#### TASK DIRECTIONS
Beginning with the line containing "Image resolution: width=521" and going on through the line containing "The height and width of the screenshot is (128, 160).", the lines below are to be returned exactly, pictures excluded and nothing added.

:: WORKING DATA

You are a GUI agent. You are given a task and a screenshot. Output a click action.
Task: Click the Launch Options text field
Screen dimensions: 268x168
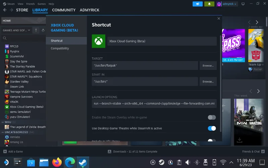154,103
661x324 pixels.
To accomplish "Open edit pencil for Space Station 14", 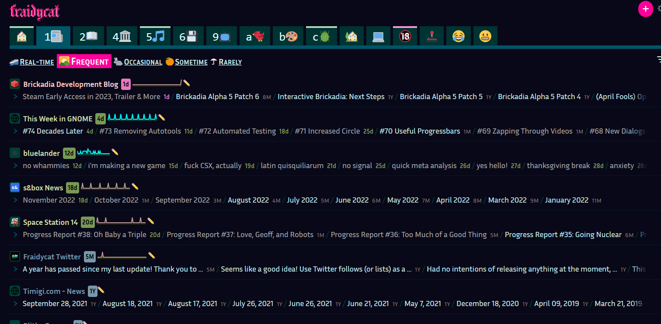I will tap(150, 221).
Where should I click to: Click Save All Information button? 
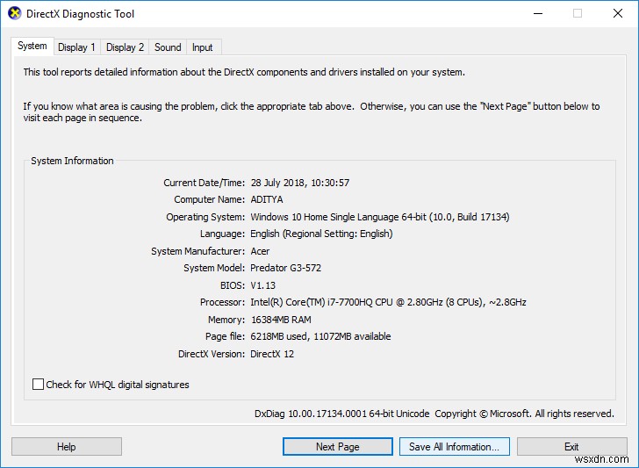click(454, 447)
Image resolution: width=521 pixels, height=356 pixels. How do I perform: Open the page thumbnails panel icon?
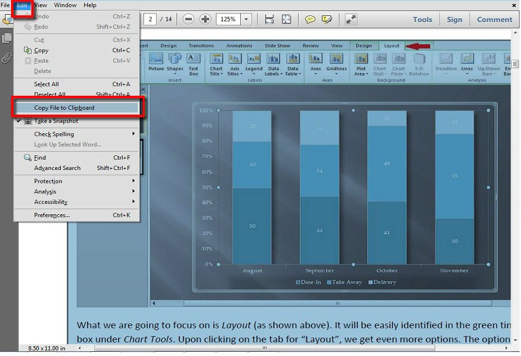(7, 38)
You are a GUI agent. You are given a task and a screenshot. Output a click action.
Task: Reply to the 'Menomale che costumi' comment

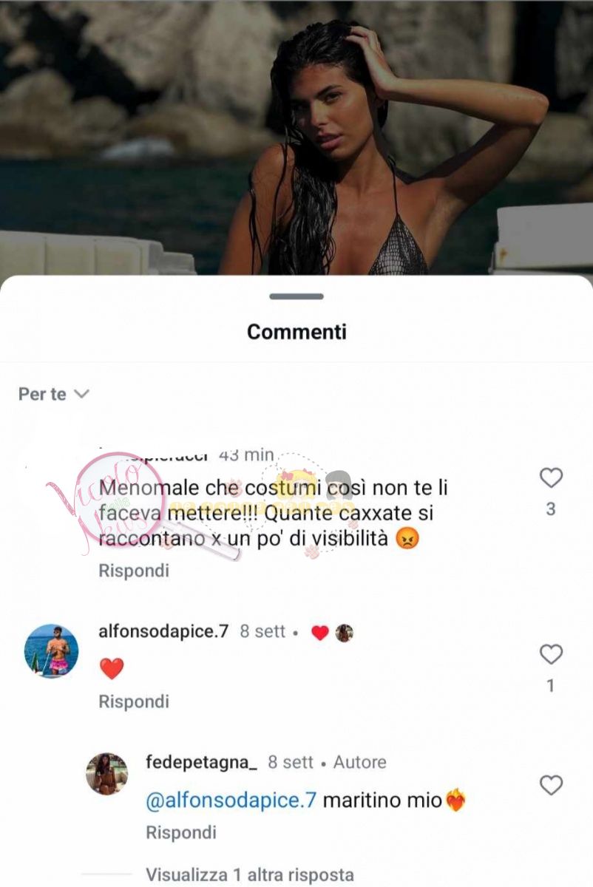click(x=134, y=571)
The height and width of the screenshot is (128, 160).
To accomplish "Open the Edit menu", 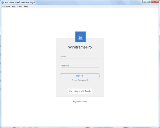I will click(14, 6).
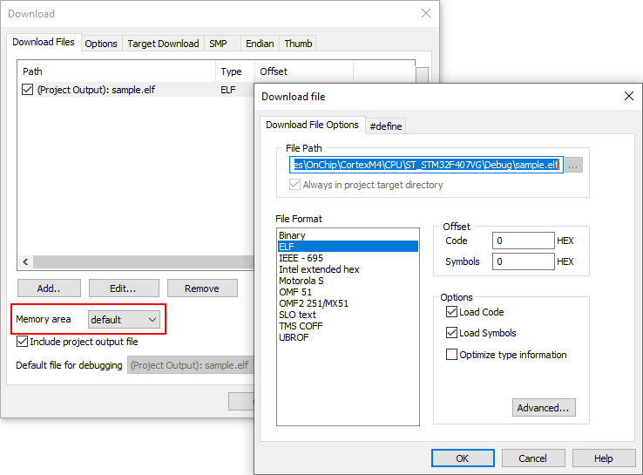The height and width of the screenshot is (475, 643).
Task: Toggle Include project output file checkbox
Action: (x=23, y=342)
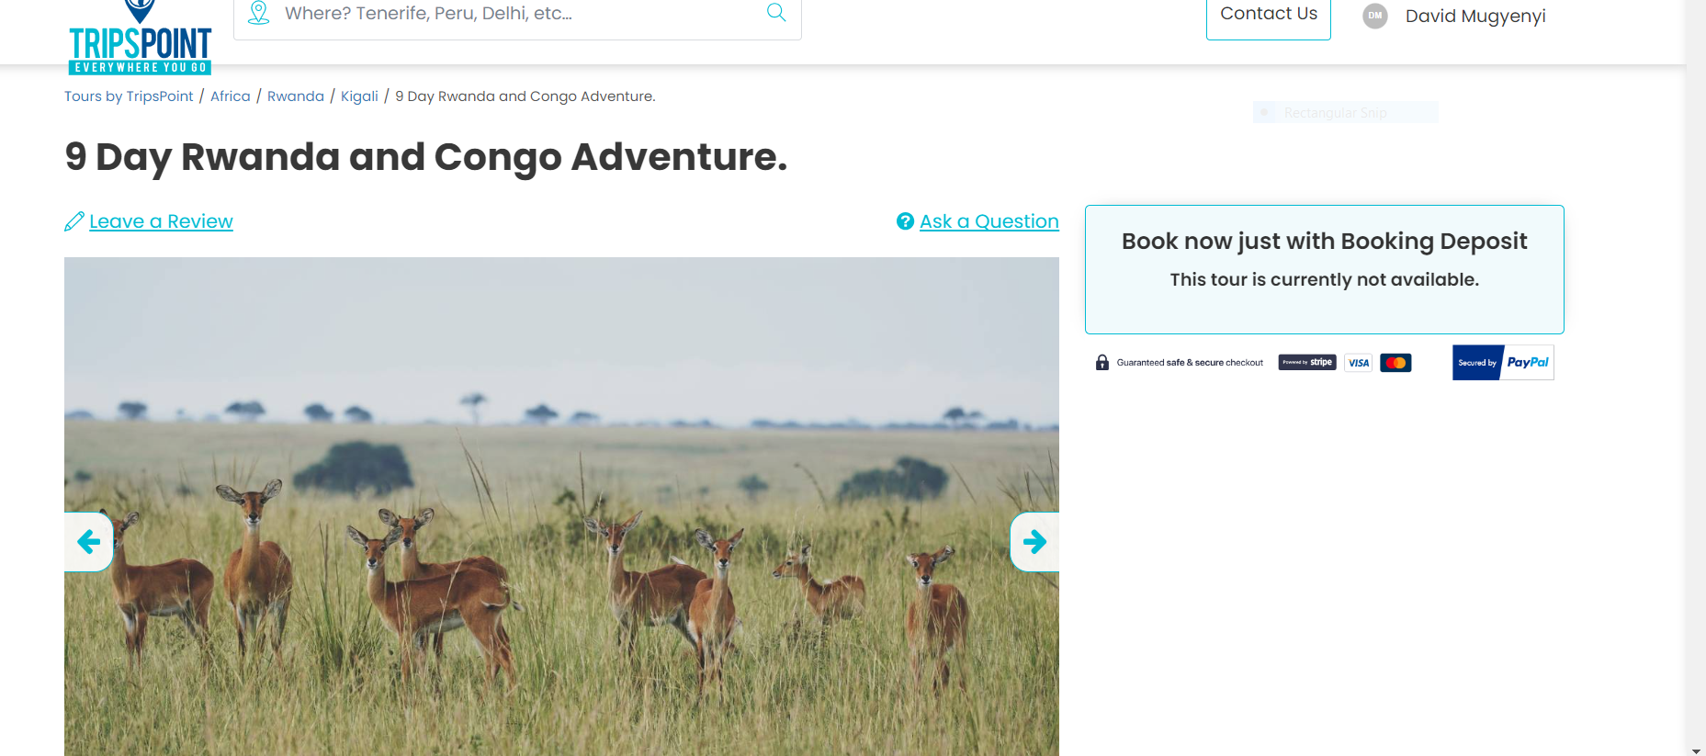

::::

#### PROBLEM SOLUTION
Image resolution: width=521 pixels, height=356 pixels. How do I perform: Open the page thumbnails panel icon?
(7, 38)
You are a GUI agent. You are given a task and a screenshot. Output a click action.
Task: Reply to the 'Menomale che costumi' comment

click(x=134, y=571)
The height and width of the screenshot is (128, 160).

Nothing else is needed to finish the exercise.